- [ABOUT THIS TASK]: Nothing in the records below should be altered in the copy, although the pictures must be left out.

- [SUPPLIED RECORDS]:
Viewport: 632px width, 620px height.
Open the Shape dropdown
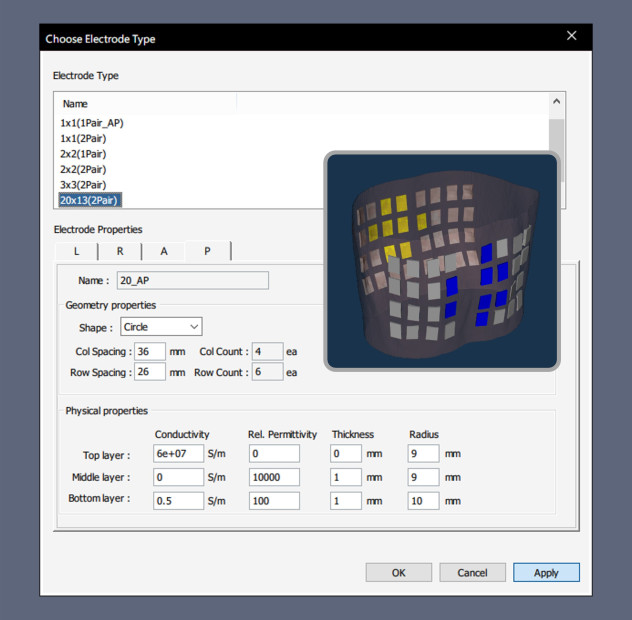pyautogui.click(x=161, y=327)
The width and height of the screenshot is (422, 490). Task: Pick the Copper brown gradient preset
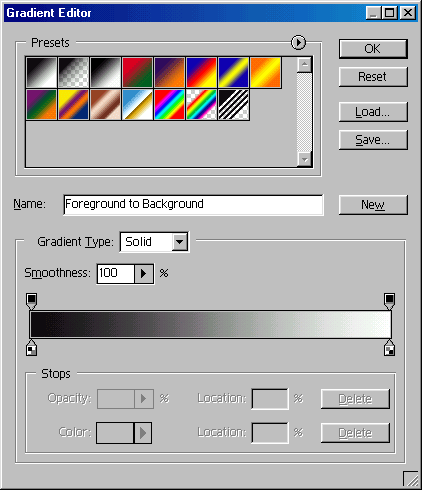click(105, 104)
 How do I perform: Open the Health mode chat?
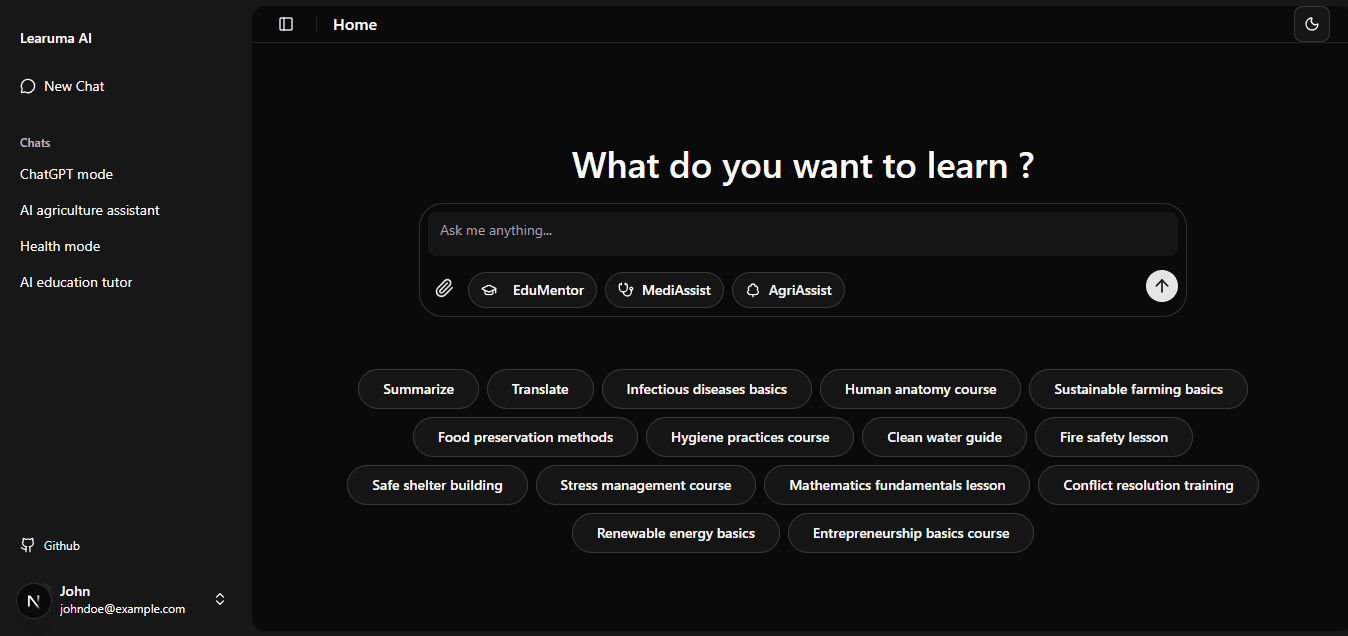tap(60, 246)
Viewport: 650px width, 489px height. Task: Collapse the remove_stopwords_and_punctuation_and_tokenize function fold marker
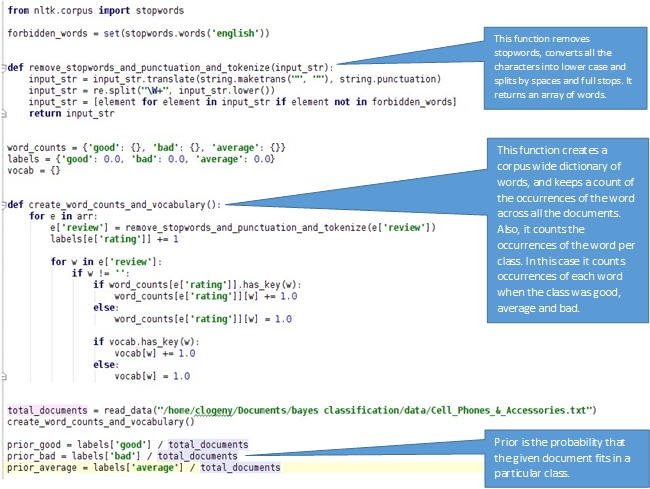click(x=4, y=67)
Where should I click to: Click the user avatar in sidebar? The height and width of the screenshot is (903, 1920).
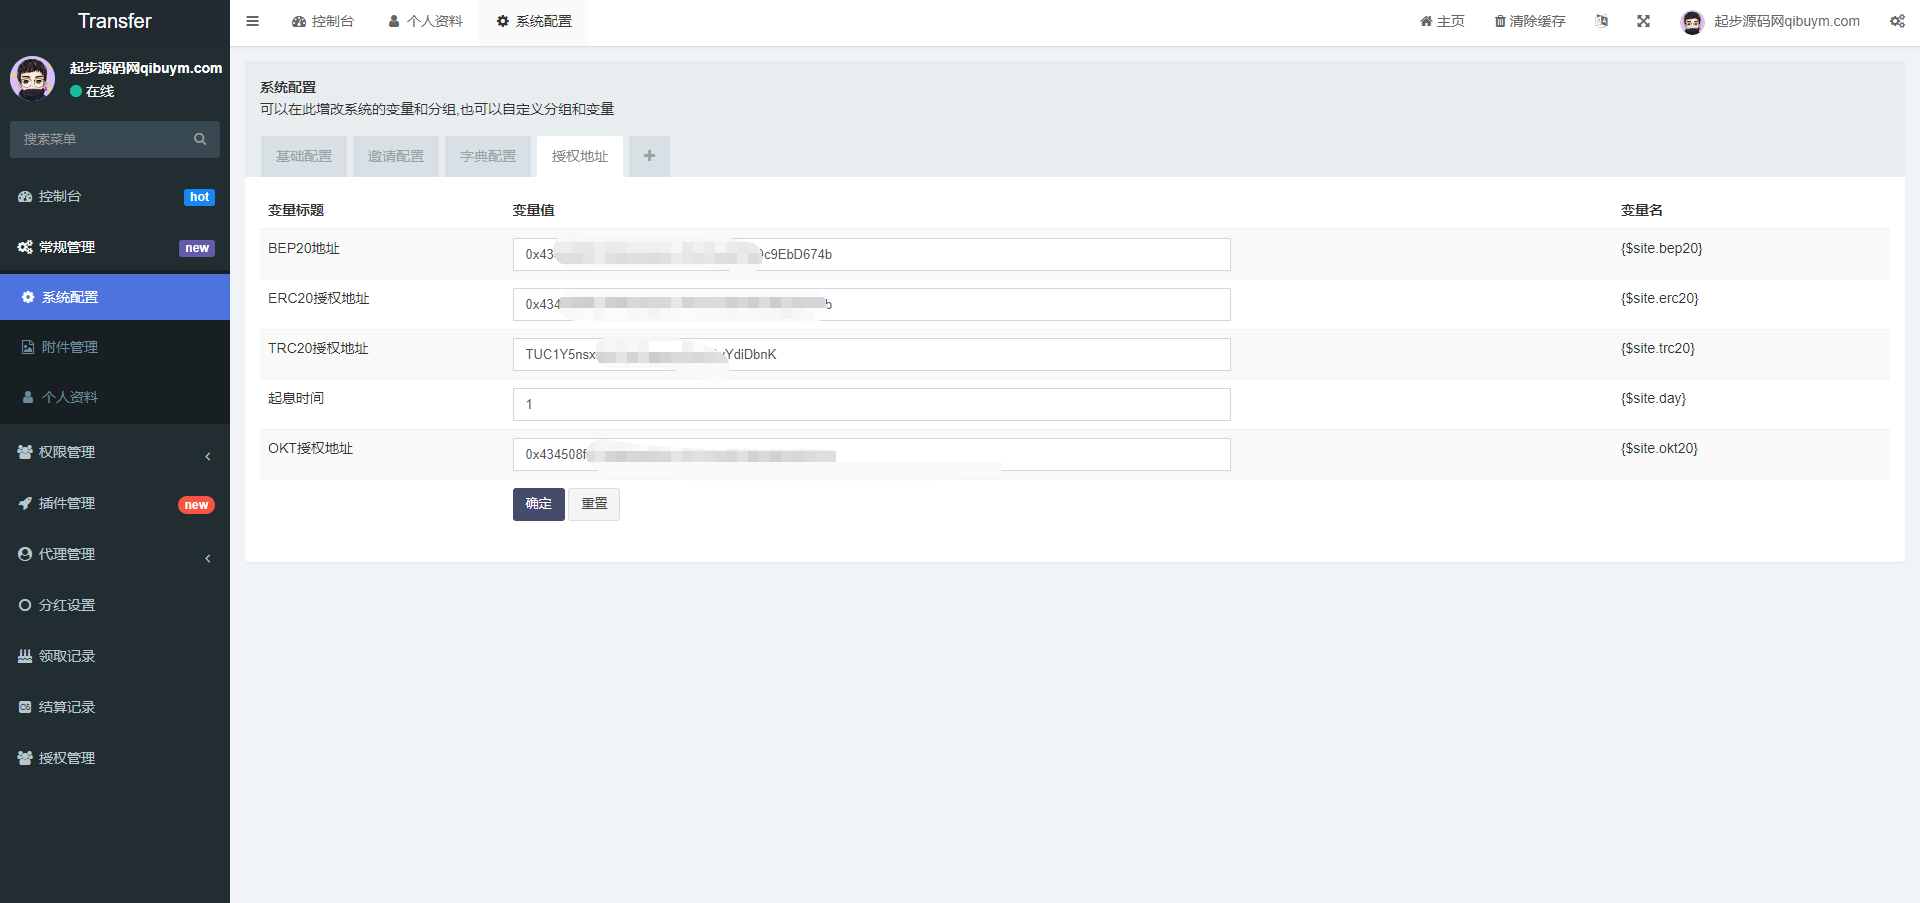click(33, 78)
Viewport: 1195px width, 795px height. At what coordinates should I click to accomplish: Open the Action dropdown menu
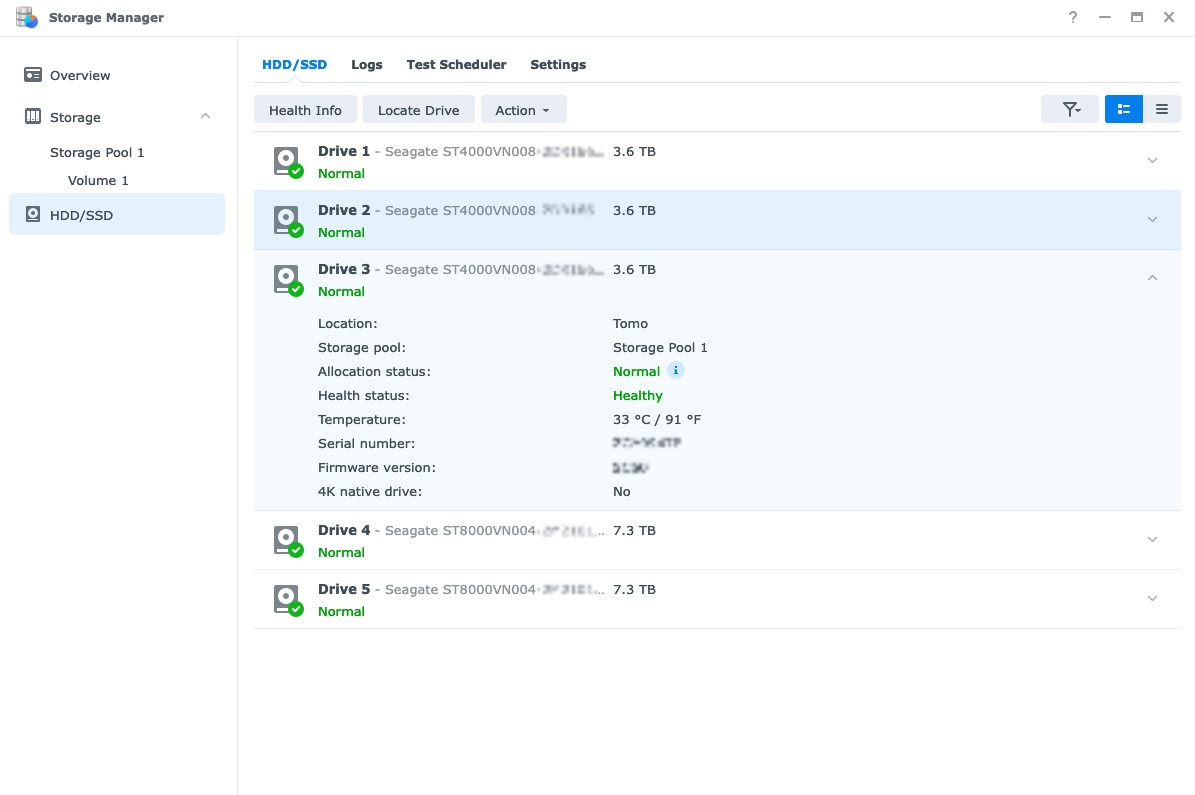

- [RESULT]:
Viewport: 632px width, 620px height.
Open the Shape dropdown
pyautogui.click(x=161, y=327)
The width and height of the screenshot is (422, 490). Task: Pick the Copper brown gradient preset
click(105, 104)
 How do I perform: Open the Health mode chat?
tap(60, 246)
Viewport: 650px width, 489px height. Task: Collapse the remove_stopwords_and_punctuation_and_tokenize function fold marker
click(x=4, y=67)
Where should I click to: Click the user avatar in sidebar? The height and width of the screenshot is (903, 1920).
click(33, 78)
Viewport: 1195px width, 795px height. At what coordinates should I click to accomplish: Open the Action dropdown menu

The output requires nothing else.